310-203-7639 www.irell.com

West Coast wealth has its own flavor—earned or acquired after World War II rather than through inheritance—and many of Frimmer's Los Angeles clients lived through the Depression and have difficulty grasping the control they must give up in the name of estate planning. Frimmer also specializes in art law. Frimmer and his partner Steven Thomas handled the record-breaking $135 million sale of the Gustav Klimt portrait of Adele Bloch-Blauer to Ronald Lauder's Neue Gallerie.

Joshua S. Rubenstein

Katten Muchin Rosenman

212-940-8545 www.kattenlaw.com

Rubenstein juggles estate planning, administration, and litigation in his practice and is described as "just wonderful" by his peers. His clients include the LeFrak family of New York, owners of a large commercial real estate empire. He has administered a Who's Who of estates in the arts and entertainment world, including the estates of Richard Rogers, Vladimir Horowitz, Igor Stravinsky, Rudolf Nureyev, and the painter Hans Hoffman. Rubenstein mixes it up: He's currently litigating a mother-daughter war over the money made from sale of the Jimmy Choo shoe business.

Ronald D. Aucutt

McGuire Woods

703-712-5497, www.mcguirewoods.com

Aucutt leads McGuire Woods' wealth-services group, and clients come to him for both estate planning and consulting for tax problems and I.R.S. audits.

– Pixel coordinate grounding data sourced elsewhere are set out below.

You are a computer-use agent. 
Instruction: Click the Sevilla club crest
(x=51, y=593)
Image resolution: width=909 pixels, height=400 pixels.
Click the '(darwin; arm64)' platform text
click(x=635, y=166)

A past president of the American College of Trust and Estate Counsel and member of the elite No Name Group of trust and estate lawyers, Aucutt also advises clients on charitable giving and tax-exempt organizations.

Lloyd Leva Plaine

Sutherland Asbill & Brennan

202-383-0155 www.sablaw.com

Described as "very technically good all around," Plaine handles estates of both inherited-wealth clients and entrepreneurs. The firm's clients have estates as small as several hundred thousand dollars and as large as hundreds of millions of dollars. She is in charge of the individual-tax-planning division of Sutherland's huge tax practice. Like many of her peers, Plaine works on generation-skipping tax planning. "I try not to let the tax tail wag the dog," she says of her philosophy.

Ellen K. Harrison

Pillsbury Winthrop Shaw Pittman

202-663-8316, www.pillsburylaw.com

Invariably described by peers as "fabulous," Harrison is the essence of discretion and will not name clients. In the same breath, she wittily points out that "high-net-worth people are our favorite clients." Some of her specialties include preserving family businesses and the orderly transition of management. She also counsels international clients in estate planning and protection against what they regard as a "litigious society."

David A. Handler

Kirkland & Ellis

312-861-2477 www.kirkland.com

A 1992 graduate of the Northwestern University School of Law, Handler is an up-and-comer in the trusts and estates bar, a group of acknowledged gray-hairs. Handler writes the monthly tax column for Trusts & Estates magazine and specializes in advising the principals of private equity firms such as Bain & Company and Summit Partners on how to transfer the "carried interest" of their speculative investments to a trust for the benefit of their families.

Diana S.C. Zeydel

Greenberg Traurig

305-579-0500, www.gtlaw.com

A protégée of Jonathan Blattmachr, Zeydel's star is on the horizon, and the older members of this group say she is "not quite there yet." Based in Miami, she focuses on making estate planning "accessible to everybody." Her clients' wealth ranges from $10 million to $100 million, which they are seeking to place into grantor-retained annuity trusts. She appears to be Blattmachr's preferred co-author and boasts an interesting pretrusts life: Prior to college and law school, she was a ballerina, winning a scholarship to the Joffrey Ballet School, after which she joined the Chicago Ballet.